## EXERCISE
Leaving out the images, repeat all the lines below exactly.

## AVAILABLE RECORDS
......

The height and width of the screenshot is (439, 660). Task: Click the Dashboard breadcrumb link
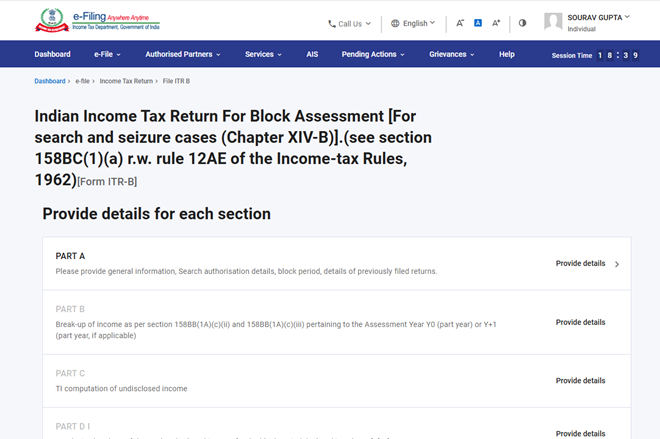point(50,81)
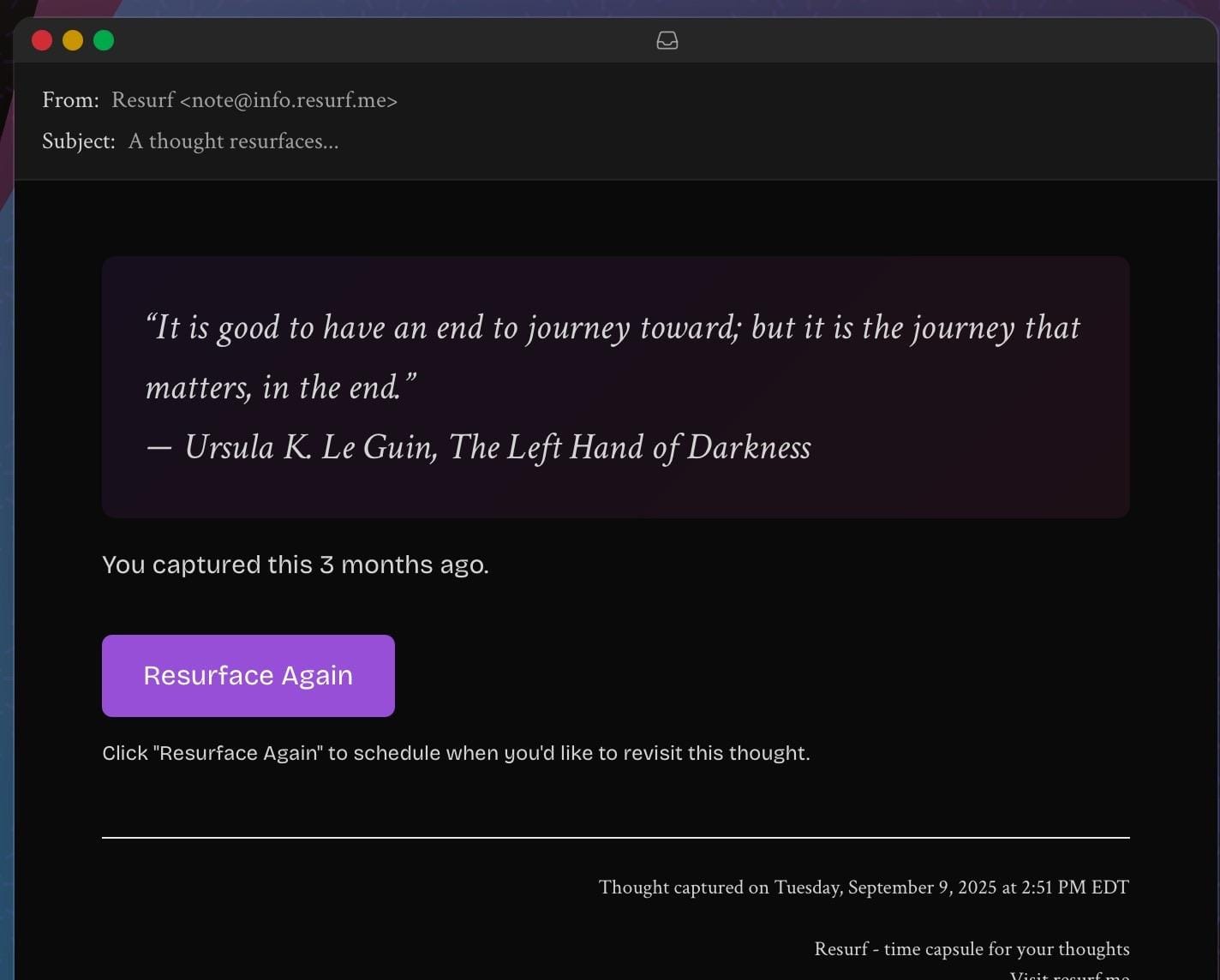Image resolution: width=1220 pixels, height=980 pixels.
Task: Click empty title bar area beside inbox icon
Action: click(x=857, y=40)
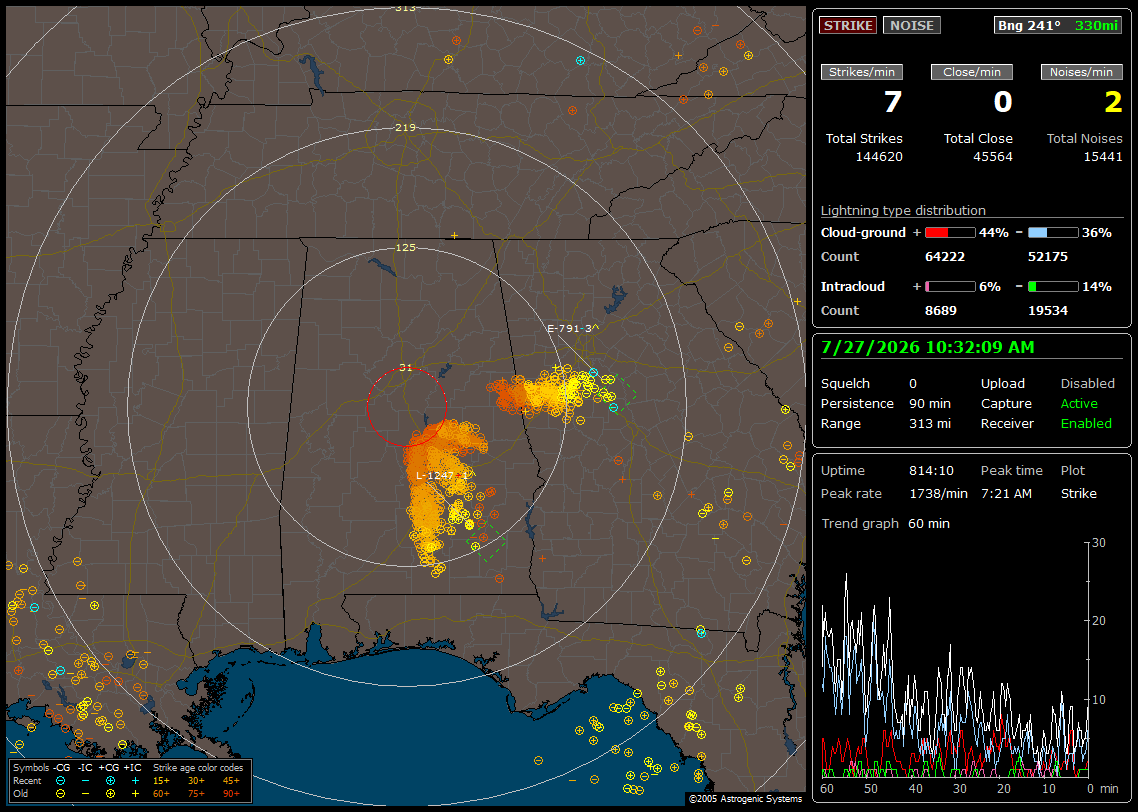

......

## TASK ANSWER
The height and width of the screenshot is (439, 660). Task: Click the Dashboard breadcrumb link
point(50,81)
Image resolution: width=1220 pixels, height=980 pixels.
Task: Click empty title bar area beside inbox icon
Action: click(x=857, y=40)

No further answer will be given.